# [Activity]
An exact copy of every record is required.
= Beginning of Section =
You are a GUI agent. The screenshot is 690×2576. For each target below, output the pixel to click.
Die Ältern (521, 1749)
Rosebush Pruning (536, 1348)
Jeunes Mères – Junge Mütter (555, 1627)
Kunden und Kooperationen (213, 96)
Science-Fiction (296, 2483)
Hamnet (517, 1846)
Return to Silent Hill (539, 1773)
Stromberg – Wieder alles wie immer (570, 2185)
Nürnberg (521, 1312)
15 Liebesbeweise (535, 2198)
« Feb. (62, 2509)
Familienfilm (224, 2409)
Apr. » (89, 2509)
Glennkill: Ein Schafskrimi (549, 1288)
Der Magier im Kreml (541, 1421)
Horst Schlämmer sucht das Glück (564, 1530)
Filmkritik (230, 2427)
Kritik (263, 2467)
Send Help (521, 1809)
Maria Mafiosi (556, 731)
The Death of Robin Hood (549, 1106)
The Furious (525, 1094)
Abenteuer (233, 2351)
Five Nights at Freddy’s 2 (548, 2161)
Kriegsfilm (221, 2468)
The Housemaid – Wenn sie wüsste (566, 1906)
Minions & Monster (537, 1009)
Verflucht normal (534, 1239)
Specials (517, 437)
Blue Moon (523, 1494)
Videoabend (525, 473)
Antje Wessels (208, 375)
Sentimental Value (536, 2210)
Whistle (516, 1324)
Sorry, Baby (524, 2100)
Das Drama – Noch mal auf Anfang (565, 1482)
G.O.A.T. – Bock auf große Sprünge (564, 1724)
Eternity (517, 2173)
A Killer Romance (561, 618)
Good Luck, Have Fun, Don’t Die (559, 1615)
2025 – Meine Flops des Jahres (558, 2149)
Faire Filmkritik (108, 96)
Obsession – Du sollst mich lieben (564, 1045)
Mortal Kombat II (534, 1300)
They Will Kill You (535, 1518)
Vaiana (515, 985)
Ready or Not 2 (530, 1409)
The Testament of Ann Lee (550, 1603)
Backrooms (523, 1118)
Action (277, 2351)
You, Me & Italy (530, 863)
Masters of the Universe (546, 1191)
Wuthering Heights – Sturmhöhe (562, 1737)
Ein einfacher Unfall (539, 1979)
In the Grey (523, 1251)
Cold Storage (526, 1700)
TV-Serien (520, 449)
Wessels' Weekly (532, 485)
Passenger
= End of Section =
# [Problem solution]
You are a GUI agent. The screenshot is 690×2576. For each target below, output the pixel to click.
Die Ältern (521, 1749)
Rosebush Pruning (536, 1348)
Jeunes Mères – Junge Mütter (555, 1627)
Kunden und Kooperationen (213, 96)
Science-Fiction (296, 2483)
Hamnet (517, 1846)
Return to Silent Hill (539, 1773)
Stromberg – Wieder alles wie immer (570, 2185)
Nürnberg (521, 1312)
15 Liebesbeweise (535, 2198)
« Feb. (62, 2509)
Familienfilm (224, 2409)
Apr. » (89, 2509)
Glennkill: Ein Schafskrimi (549, 1288)
Der Magier im Kreml (541, 1421)
Horst Schlämmer sucht das Glück (564, 1530)
Filmkritik (230, 2427)
Kritik (263, 2467)
Send Help (521, 1809)
Maria Mafiosi (556, 731)
The Death of Robin Hood (549, 1106)
The Furious (525, 1094)
Abenteuer (233, 2351)
Five Nights at Freddy’s 2 (548, 2161)
Kriegsfilm (221, 2468)
The Housemaid – Wenn sie wüsste (566, 1906)
Minions & Monster (537, 1009)
Verflucht normal (534, 1239)
Specials (517, 437)
Blue Moon (523, 1494)
Videoabend (525, 473)
Antje Wessels (208, 375)
Sentimental Value (536, 2210)
Whistle (516, 1324)
Sorry, Baby (524, 2100)
Das Drama – Noch mal auf Anfang (565, 1482)
G.O.A.T. – Bock auf große Sprünge (564, 1724)
Eternity (517, 2173)
A Killer Romance (561, 618)
Good Luck, Have Fun, Don’t Die (559, 1615)
2025 – Meine Flops des Jahres (558, 2149)
Faire Filmkritik (108, 96)
Obsession – Du sollst mich lieben (564, 1045)
Mortal Kombat II (534, 1300)
They Will Kill You (535, 1518)
Vaiana (515, 985)
Ready or Not 2 (530, 1409)
The Testament of Ann Lee (550, 1603)
Backrooms (523, 1118)
Action (277, 2351)
You, Me & Italy (530, 863)
Masters of the Universe (546, 1191)
Wuthering Heights – Sturmhöhe (562, 1737)
Ein einfacher Unfall (539, 1979)
In the Grey (523, 1251)
Cold Storage (526, 1700)
TV-Serien (520, 449)
Wessels' Weekly (532, 485)
Passenger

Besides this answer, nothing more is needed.